We have been having many conversations about portfolio management with various people and this is how we came in contact with Hakan Altintepe. Through speaking with him on the specific topic of WSJF, we invited him to write a guest blog to share his thoughts on this topic. He will also be at our booth 107, Day 2 of the Global SAFe Summit to discuss this topic.
Weighted Shortest Job First (WSJF) is a job scheduling technique that is vital to the success of agile organizations. Without it, they cannot maximize outcomes or speed. Yet, it is arguably the least understood and most underappreciated part of their agile playbook.
In the digital age, where the change of pace is rapid, and opportunities are unpredictable or short-lived, agile methodology is a game-changer and a superior management technique in delivering business outcomes through technology initiatives. However, it is an inherently complex methodology to implement at scale, and its superiority comes at a steep price when those complexities are not properly addressed. In this regard, the leading agile frameworks and enterprise agile tools have progressed significantly during the past few years, and there is more work to be done. Further advances can yield another 30% – 40% improvement in business outcomes at today’s agile organizations. By putting a spotlight on the remaining complexities of scaling agile organizations, we can accelerate the conversation on what framework and tool advances are necessary to reclaim this opportunity. This article is the first in a series to accomplish this goal.

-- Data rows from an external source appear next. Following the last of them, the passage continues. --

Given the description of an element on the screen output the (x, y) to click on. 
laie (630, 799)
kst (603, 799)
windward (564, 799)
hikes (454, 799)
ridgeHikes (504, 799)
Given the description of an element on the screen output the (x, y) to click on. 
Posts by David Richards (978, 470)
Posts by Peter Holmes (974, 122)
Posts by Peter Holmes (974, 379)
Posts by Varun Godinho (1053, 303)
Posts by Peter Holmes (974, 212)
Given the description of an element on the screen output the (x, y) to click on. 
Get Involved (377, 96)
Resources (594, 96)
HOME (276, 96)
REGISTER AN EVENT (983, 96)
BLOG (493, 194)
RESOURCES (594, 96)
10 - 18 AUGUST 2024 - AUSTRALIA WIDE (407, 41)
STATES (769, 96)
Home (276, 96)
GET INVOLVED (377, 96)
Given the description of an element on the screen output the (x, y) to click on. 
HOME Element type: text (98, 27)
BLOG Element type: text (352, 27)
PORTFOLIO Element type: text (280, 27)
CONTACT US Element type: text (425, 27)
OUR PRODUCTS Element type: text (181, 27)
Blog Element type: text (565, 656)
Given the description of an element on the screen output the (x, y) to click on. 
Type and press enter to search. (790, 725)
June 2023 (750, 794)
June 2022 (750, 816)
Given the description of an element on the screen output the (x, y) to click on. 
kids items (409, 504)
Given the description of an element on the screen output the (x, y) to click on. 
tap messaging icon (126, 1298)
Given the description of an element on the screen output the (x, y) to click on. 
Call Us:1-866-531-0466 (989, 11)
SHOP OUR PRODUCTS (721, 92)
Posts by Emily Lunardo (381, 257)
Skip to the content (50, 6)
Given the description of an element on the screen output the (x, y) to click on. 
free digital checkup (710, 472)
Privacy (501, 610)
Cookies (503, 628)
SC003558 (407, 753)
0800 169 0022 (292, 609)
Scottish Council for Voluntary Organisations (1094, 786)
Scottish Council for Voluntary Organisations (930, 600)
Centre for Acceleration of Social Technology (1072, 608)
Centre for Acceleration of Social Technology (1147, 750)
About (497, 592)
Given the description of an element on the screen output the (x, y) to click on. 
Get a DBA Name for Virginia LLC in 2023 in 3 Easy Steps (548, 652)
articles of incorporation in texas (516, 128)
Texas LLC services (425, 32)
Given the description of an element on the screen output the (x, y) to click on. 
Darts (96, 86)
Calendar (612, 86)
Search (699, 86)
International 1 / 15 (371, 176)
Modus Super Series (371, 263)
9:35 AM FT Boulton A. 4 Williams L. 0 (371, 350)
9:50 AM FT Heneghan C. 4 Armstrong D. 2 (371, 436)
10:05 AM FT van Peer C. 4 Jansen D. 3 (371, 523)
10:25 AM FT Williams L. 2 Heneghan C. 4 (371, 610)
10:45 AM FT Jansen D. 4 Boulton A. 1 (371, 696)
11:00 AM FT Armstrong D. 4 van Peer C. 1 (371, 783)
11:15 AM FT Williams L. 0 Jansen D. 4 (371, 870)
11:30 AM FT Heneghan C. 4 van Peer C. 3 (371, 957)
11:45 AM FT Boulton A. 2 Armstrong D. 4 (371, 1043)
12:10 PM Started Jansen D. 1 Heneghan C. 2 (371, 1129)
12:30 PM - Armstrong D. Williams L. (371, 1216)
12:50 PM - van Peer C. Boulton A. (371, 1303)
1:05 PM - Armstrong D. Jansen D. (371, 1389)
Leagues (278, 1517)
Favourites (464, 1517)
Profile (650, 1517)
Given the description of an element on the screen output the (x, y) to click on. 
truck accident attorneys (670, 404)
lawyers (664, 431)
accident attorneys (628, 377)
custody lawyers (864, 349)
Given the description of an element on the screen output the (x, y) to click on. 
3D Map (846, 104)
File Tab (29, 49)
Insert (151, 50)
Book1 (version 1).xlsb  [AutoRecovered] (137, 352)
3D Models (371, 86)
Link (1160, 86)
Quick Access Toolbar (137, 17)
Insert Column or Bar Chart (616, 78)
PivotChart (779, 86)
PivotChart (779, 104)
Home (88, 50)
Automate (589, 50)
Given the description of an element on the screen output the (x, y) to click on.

Below, I will zero in on one of the most innovative management techniques – that is WSJF – to schedule agile jobs by prioritizing team backlogs and explain when it works best and when it doesn’t. I will assume that the reader has an advanced-level understanding of agile methodologies in general, and backlog prioritization and cost of delay concepts in particular .
An Overview of WSJF
WSJF has its origins in the queuing theory and was first offered by Donald Reinertsen in his book “Principles of Product Development Flow” to optimize the product development process from the perspective of product managers (Fig.1). What makes WSJF unique is that it aims to minimize the opportunity cost of unrealized outcomes due to delays – i.e., cost of delay (CoD) – per unit time such as day, week, or sprint. More formally, it is the partial derivative of the total expected value with respect to time. Reinertsen first wrote about CoD back in the ’80s, and it was recently adopted to agile development by the SAFe methodology. Today, enterprises rely on WSJF to sequence agile jobs on their product roadmaps and to prioritize team backlogs.
WSJF is a brilliant technique but its current definition is not perfect; it may become counterproductive if the underlying assumptions are not well understood.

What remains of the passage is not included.